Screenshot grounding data
· · ·

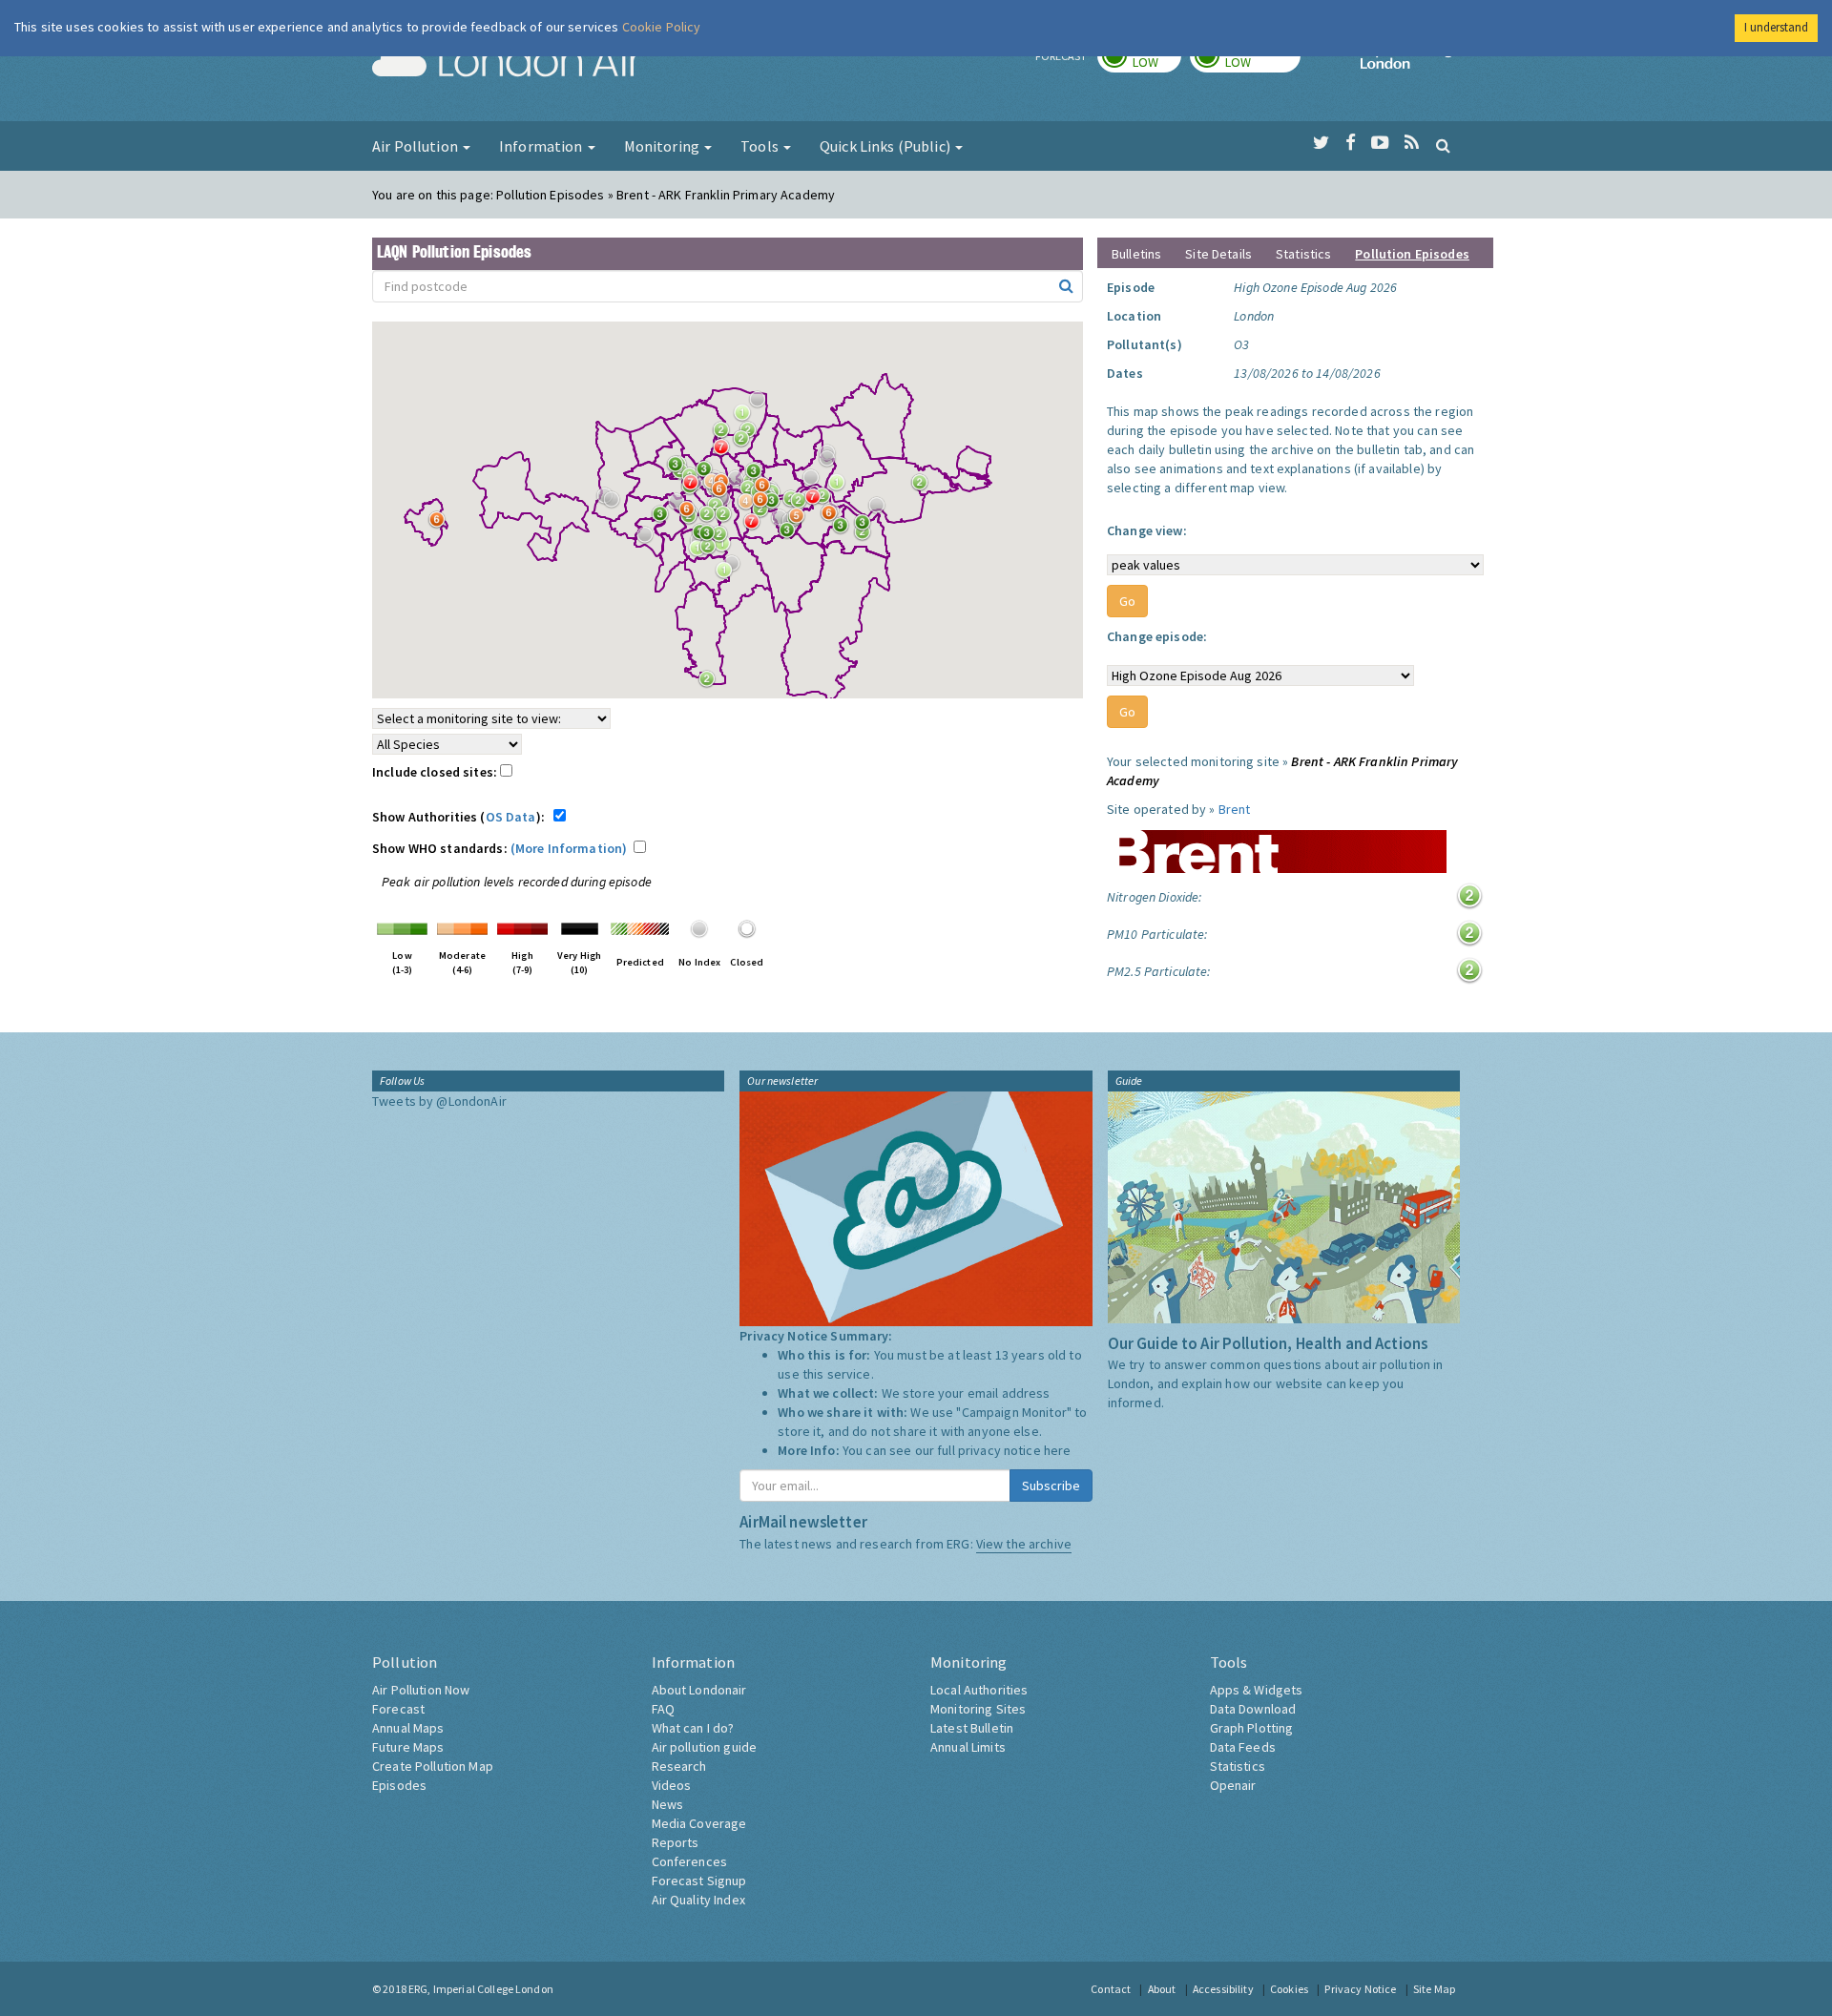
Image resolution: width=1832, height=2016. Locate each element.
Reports (675, 1842)
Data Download (1253, 1708)
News (668, 1804)
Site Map (1434, 1989)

· · ·

### [TASK ITEM]
Each record above should come back exactly the same, only without its pictures.

### [ANSWER TO THIS EXERCISE]
Image resolution: width=1832, height=2016. Locate each element.
Reports (675, 1842)
Data Download (1253, 1708)
News (668, 1804)
Site Map (1434, 1989)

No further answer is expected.